__Assignment__
Lift out each line of the data that holds "share".

__Record extracts__

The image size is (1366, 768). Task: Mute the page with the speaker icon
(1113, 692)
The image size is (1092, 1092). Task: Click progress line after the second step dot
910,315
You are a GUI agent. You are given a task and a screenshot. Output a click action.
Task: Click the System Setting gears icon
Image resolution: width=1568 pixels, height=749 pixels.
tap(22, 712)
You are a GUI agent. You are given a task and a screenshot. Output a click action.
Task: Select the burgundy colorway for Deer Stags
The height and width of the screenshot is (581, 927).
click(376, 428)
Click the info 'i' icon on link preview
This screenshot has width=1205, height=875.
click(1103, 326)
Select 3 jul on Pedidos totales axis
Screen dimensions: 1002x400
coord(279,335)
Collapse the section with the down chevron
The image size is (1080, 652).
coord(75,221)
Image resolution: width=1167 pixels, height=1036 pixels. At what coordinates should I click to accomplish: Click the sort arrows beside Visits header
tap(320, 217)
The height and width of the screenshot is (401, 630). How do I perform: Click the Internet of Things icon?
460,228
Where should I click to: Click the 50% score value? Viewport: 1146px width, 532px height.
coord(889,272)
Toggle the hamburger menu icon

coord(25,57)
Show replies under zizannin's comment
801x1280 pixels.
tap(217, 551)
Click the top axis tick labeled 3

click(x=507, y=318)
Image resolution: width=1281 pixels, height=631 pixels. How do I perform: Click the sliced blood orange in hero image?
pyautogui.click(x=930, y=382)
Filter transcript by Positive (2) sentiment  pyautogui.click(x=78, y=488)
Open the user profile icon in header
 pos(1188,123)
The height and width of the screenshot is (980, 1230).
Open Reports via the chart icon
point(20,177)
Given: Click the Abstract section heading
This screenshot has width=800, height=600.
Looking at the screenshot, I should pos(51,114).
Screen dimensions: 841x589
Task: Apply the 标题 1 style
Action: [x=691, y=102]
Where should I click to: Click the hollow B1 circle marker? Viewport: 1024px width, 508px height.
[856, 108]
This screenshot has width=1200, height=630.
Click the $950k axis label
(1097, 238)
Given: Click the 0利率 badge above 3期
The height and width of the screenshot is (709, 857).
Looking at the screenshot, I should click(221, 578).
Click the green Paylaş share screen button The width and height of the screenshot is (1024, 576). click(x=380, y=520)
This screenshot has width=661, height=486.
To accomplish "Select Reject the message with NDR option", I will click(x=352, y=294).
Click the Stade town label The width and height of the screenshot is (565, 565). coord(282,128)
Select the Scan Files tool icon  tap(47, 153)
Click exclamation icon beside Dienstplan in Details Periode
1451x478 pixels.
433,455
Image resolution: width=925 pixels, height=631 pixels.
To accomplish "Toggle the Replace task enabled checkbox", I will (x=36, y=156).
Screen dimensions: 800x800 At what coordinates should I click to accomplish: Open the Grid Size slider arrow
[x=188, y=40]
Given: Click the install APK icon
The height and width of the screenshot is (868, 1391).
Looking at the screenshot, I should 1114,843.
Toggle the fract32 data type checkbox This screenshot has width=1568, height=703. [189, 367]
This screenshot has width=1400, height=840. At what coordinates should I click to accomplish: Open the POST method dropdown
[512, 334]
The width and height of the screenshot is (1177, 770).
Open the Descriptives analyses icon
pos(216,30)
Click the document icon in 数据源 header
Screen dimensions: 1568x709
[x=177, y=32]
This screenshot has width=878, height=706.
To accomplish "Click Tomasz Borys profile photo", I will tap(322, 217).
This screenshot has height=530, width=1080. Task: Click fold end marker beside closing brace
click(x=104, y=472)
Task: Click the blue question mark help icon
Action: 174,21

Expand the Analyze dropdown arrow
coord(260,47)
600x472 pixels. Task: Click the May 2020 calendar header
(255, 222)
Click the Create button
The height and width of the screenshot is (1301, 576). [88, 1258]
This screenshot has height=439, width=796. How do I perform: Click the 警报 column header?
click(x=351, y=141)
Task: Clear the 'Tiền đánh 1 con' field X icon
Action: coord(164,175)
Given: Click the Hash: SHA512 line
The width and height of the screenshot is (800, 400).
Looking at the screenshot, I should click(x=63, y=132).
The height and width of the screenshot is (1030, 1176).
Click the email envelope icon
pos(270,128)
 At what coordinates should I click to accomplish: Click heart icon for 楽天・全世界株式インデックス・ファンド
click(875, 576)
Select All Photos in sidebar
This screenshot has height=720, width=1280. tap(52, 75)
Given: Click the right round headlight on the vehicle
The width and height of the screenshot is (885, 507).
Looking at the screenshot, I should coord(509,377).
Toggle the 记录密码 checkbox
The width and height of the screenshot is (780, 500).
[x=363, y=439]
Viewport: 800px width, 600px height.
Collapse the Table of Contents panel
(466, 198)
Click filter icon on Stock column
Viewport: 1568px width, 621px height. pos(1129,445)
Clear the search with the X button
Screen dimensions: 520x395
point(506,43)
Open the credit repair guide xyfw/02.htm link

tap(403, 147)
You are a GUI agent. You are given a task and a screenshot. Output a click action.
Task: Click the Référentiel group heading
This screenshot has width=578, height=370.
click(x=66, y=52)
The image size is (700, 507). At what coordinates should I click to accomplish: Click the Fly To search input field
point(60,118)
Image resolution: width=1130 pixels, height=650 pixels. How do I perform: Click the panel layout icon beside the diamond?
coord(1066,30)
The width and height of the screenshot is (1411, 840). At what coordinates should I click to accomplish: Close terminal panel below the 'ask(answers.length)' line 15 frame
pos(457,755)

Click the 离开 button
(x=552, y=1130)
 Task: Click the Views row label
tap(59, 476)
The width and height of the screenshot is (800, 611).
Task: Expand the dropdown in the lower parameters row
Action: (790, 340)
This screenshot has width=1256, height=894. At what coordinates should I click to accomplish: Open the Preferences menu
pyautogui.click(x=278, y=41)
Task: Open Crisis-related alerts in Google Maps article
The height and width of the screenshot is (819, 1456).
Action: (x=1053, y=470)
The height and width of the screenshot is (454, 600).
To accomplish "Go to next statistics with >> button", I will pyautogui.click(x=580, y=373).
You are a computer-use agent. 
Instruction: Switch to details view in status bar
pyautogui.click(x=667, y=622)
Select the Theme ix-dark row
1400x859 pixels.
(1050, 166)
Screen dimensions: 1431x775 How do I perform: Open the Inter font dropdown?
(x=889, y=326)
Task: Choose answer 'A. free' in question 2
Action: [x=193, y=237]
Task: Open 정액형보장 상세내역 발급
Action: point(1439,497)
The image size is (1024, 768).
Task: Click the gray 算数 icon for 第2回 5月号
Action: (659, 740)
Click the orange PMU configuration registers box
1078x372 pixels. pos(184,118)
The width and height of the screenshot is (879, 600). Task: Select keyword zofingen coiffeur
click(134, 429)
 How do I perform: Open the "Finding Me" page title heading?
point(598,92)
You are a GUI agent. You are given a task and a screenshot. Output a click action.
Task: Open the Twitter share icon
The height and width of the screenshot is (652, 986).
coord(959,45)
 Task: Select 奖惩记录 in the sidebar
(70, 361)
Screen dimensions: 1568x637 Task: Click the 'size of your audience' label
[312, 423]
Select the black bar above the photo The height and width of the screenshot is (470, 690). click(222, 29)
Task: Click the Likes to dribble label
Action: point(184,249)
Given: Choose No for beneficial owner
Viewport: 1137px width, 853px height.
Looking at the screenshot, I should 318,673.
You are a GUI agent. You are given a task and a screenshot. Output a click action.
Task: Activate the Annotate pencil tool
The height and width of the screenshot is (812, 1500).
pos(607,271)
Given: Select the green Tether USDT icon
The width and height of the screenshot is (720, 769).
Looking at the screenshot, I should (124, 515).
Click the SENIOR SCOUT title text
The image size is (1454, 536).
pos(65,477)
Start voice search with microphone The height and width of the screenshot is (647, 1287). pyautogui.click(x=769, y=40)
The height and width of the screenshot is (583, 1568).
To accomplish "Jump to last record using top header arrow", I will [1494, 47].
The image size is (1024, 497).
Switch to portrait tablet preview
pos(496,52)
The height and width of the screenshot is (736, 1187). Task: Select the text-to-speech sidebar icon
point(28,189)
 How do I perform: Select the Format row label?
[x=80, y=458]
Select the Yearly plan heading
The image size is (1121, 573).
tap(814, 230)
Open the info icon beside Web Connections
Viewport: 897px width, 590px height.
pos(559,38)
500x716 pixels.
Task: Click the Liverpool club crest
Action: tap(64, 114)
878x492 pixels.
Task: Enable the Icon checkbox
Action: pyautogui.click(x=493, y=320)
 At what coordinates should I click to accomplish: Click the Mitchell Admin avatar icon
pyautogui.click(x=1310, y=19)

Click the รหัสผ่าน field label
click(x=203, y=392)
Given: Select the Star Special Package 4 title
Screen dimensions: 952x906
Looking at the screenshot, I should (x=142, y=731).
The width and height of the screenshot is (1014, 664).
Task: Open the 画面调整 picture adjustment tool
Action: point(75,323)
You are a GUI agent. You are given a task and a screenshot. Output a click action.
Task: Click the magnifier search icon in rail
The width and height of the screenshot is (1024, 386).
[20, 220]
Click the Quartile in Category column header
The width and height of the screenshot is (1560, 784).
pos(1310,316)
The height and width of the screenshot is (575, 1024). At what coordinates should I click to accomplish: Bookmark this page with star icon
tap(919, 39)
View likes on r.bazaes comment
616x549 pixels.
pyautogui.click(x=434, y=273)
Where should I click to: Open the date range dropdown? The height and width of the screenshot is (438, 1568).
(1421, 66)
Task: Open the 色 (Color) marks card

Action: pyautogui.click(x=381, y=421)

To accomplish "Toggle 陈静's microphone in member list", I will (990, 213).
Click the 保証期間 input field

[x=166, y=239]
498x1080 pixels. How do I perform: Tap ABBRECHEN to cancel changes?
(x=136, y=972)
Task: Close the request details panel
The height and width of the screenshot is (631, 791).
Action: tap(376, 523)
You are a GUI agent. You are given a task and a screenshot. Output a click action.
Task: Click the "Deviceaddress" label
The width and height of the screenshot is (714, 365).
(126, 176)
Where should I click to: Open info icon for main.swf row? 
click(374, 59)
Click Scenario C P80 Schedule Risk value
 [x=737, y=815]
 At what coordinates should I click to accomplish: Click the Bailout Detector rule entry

__Output for this task__
Click the green Paylaş share screen button The width and height of the screenshot is (1024, 576). click(x=380, y=520)
Task: Open the Twitter share icon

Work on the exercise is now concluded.